You need to include your baby in your accommodation booking. Some hotels are adults-only, so don’t make that mistake and get turned away on arrival.

Decide if a family hotel is what you want

Watergate Bay Hotel - Best Cornwall Family Holiday

A family-friendly hotel has pros and cons. On one hand, you’ll have all the facilities you need, from bottle warmers to babysitting services. And you won’t feel bad about having a disruptive baby (you’ll simply be part of the family vibes!). But on the other hand, you’ll be surrounded by kids and parents, which might not be the holiday style you’re looking for.

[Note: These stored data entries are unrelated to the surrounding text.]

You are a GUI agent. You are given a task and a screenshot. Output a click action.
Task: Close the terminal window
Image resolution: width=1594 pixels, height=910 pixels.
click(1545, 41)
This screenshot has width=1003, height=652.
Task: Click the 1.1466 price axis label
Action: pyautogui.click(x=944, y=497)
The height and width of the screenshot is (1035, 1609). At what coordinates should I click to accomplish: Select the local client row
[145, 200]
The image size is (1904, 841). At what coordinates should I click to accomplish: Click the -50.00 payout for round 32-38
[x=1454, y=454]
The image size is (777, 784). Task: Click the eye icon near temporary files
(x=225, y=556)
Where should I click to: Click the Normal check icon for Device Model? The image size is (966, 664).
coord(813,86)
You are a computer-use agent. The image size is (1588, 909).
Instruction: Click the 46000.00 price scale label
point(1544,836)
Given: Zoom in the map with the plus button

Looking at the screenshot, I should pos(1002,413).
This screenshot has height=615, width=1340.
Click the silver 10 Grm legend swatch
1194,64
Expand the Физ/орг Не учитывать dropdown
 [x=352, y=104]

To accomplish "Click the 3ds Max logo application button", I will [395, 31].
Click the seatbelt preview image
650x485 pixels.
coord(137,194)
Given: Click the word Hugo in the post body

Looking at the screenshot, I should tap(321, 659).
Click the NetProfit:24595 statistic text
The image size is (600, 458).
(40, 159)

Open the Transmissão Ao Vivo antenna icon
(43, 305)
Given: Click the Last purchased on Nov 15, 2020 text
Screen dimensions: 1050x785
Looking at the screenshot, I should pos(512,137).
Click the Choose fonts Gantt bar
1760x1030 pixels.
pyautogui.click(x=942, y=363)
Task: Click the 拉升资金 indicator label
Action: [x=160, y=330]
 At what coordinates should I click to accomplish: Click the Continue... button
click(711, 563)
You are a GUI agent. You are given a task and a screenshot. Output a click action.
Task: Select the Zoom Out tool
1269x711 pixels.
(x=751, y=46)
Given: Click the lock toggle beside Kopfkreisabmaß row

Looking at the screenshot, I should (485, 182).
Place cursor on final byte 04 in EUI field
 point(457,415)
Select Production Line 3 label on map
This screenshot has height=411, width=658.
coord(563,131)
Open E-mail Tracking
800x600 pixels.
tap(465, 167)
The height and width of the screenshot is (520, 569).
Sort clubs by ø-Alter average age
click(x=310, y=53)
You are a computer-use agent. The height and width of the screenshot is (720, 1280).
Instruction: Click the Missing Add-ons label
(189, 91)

Sometimes there’s a middle ground with hotels that are baby-friendly, but not specifically aimed at families. A lot of the places we stayed at on our California road trip were like this. For example, the Kimpton Goodland (now The Leta) is somewhere we’d have definitely stayed before having a baby and is well suited to couples, but it was also kitted out for babies too.

We’ve also stayed at some really stylish family hotels that really challenged our stereotype of a family holiday (for example, Watergate Bay Hotel in Cornwall, Lucknam Park in the Cotswolds, Woolley Grange near Bath and the Martinhal Hotel in Lisbon).

Remember you can stay in normal hotels and accommodation!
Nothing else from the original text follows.